## Passage provided
________________________________________

Information Technology Journal

Year: 2010 | Volume: 9 | Issue: 8 | Page No.: 1706-1712
DOI: 10.3923/itj.2010.1706.1712
crossmark

Facebook Twitter Digg Reddit Linkedin StumbleUpon E-mail
Research Article

Converting Probabilistic Relational Data to Probabilistic XML Data Tree

Jianwei Wang and Zhongxiao Hao

ABSTRACT


As a kind of special XML data, probabilistic XML has been also presented as the de facto standard for probability data exchange on the web. And there are a mass of probabilistic relational data. In order to realize the conversion of probabilistic relational data to probabilistic XML data, the representation methods of probability data in the probabilistic relational data and in the probabilistic XML data are firstly analyzed separately. And the probabilistic XML data tree is a classical probabilistic data model with some distribution nodes. The conversion process of probabilistic relational data to probabilistic XML data is composed of two stages what are schema conversion and data conversion. Algorithm PRS2PDTD converts the probabilistic relational schema to the probabilistic DTD, while preserving semantic constraints of the original probabilistic relational schema. And algorithm PRD2PT converts probabilistic relational data to the probabilistic XML data tree. The instance analysis results show that the algorithms are effective methods for conversion of the existent probabilistic relational data to the probabilistic XML data.

________________________________________

## Provided data
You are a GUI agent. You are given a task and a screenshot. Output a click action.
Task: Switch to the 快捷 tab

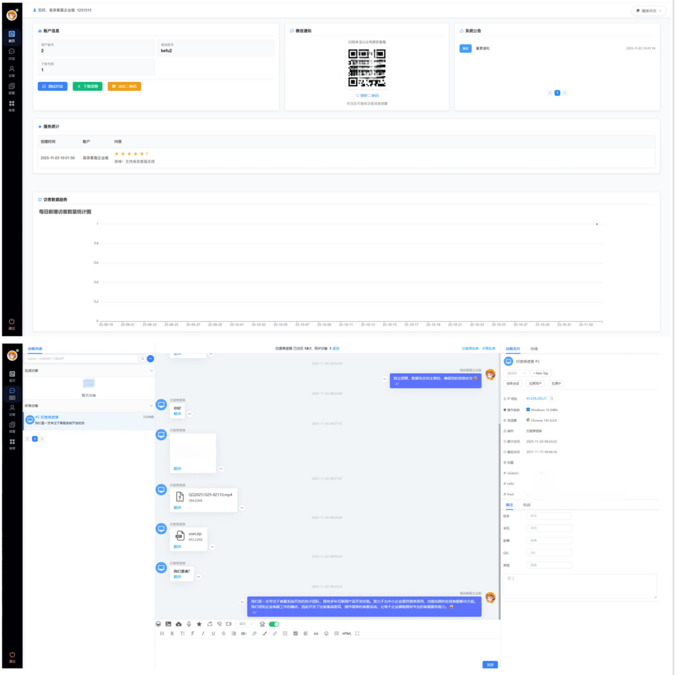click(x=534, y=349)
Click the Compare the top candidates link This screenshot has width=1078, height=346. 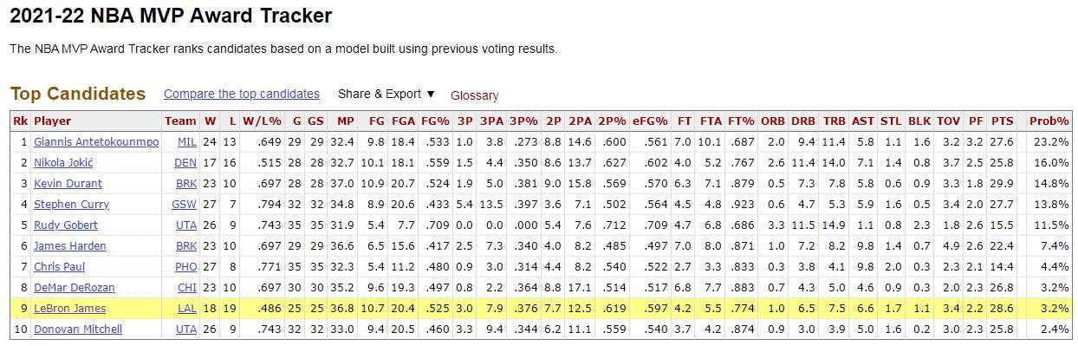[241, 94]
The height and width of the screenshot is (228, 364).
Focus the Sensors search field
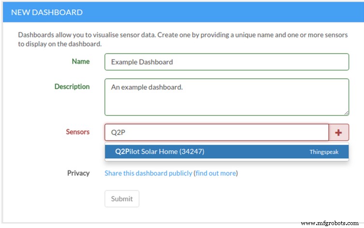pyautogui.click(x=216, y=132)
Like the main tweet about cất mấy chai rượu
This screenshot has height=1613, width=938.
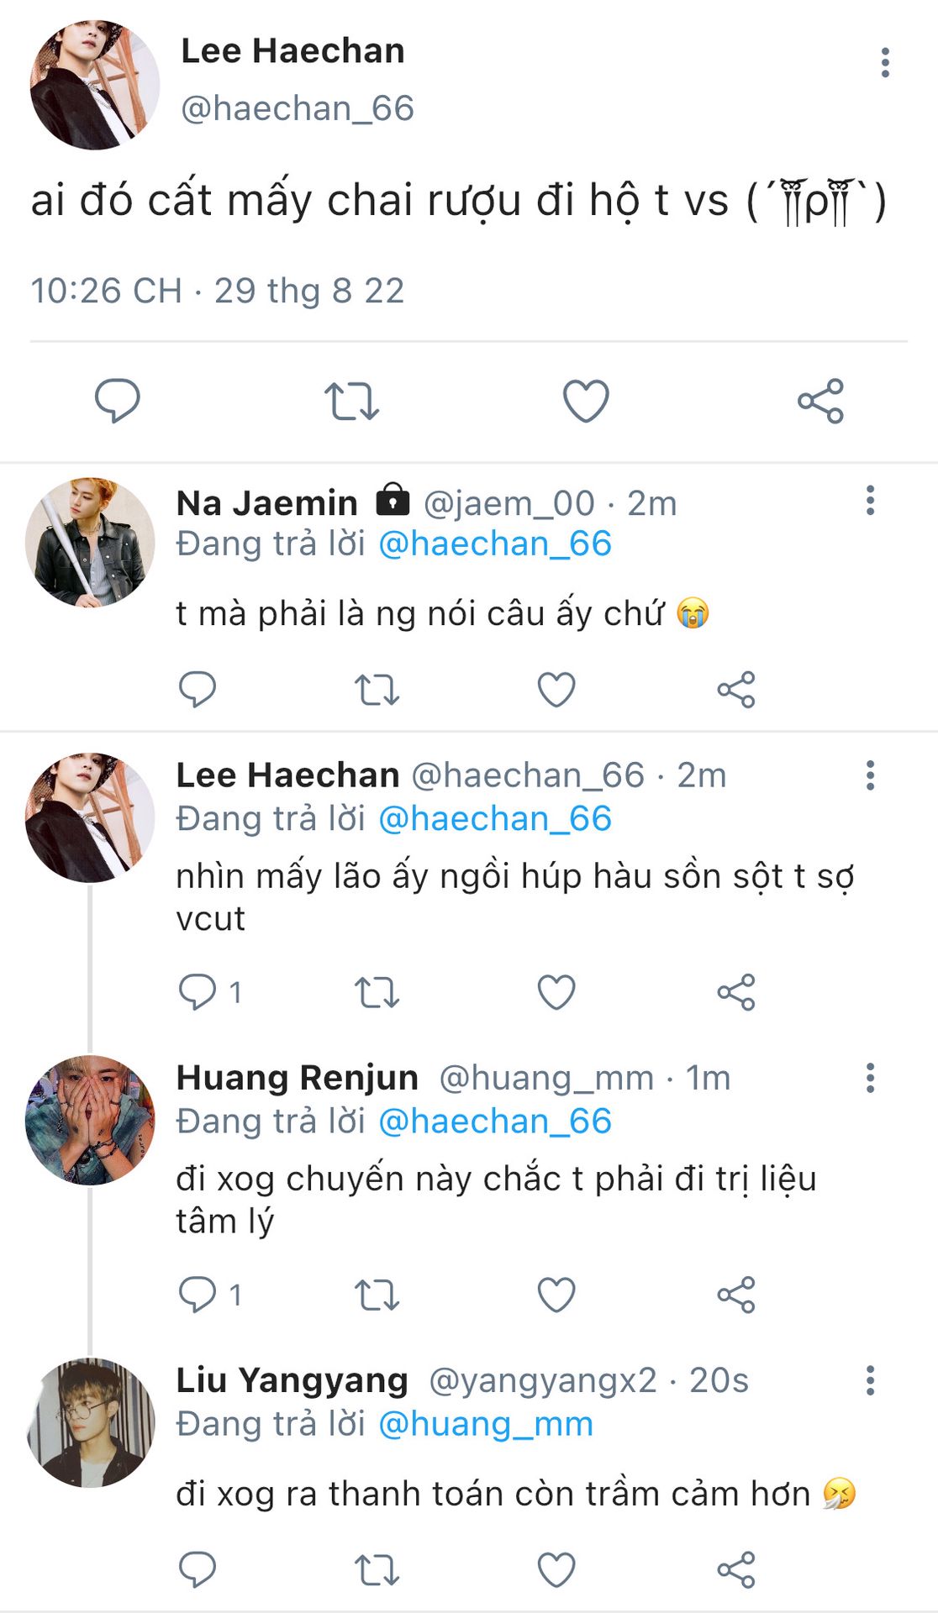click(585, 401)
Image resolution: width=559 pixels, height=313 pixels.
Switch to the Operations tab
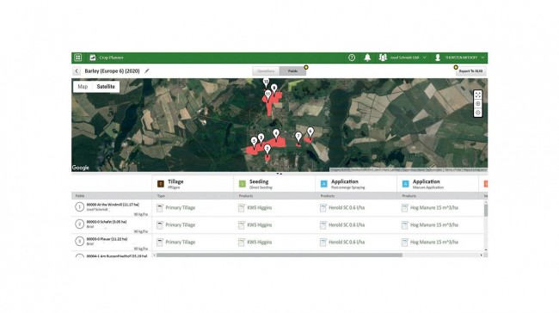[x=266, y=71]
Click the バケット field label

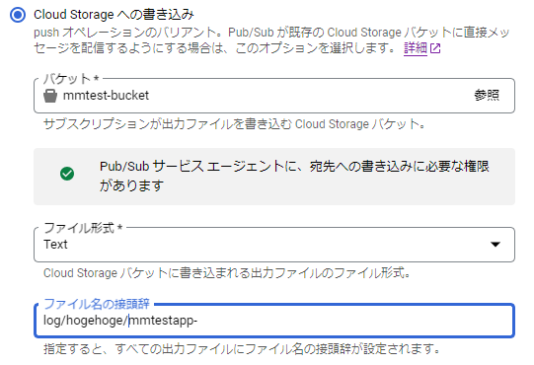[x=71, y=79]
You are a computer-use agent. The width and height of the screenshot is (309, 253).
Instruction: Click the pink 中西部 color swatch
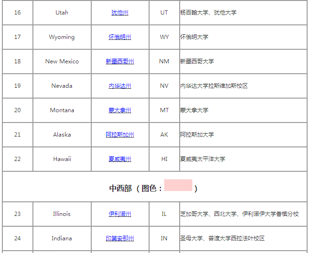coord(178,185)
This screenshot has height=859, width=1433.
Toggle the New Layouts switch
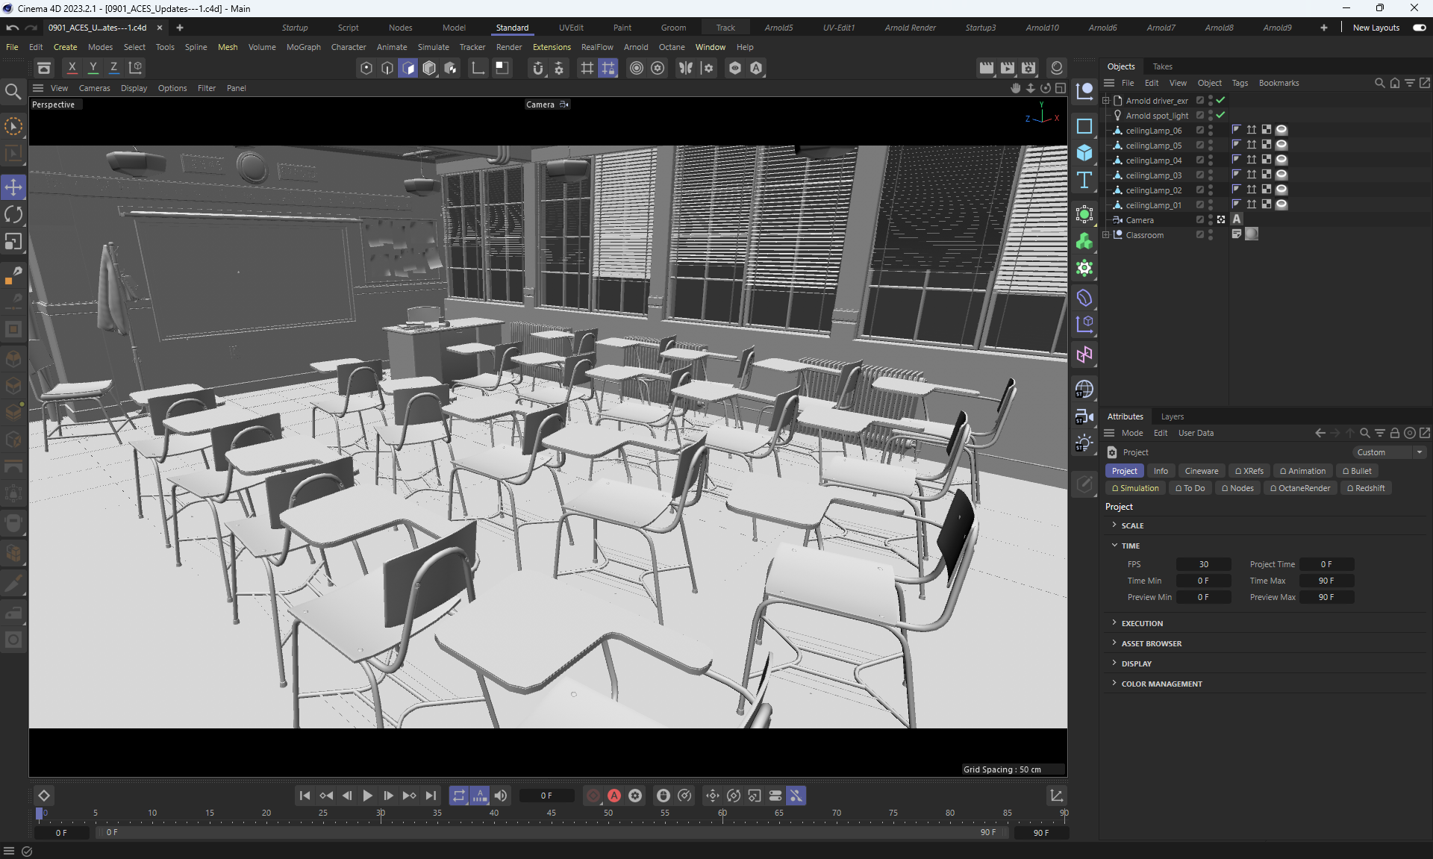[x=1419, y=28]
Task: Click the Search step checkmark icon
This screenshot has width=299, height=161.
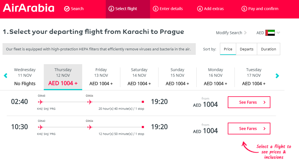Action: 67,9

________________________________________

## Exercise tasks
**a)** Which two stages does the abstract say make up the conversion of probabilistic relational data to probabilistic XML data?
**b)** Locate every line of the entries that contains the word "agent", and copy each of those lines.
The abstract has no connection to the entries.

## Completed exercise
**a)** Schema conversion and data conversion.

**b)**
You are a GUI agent. You are given a task and a screenshot. Output a click action.
You are a computer-use agent. The width and height of the screenshot is (309, 253).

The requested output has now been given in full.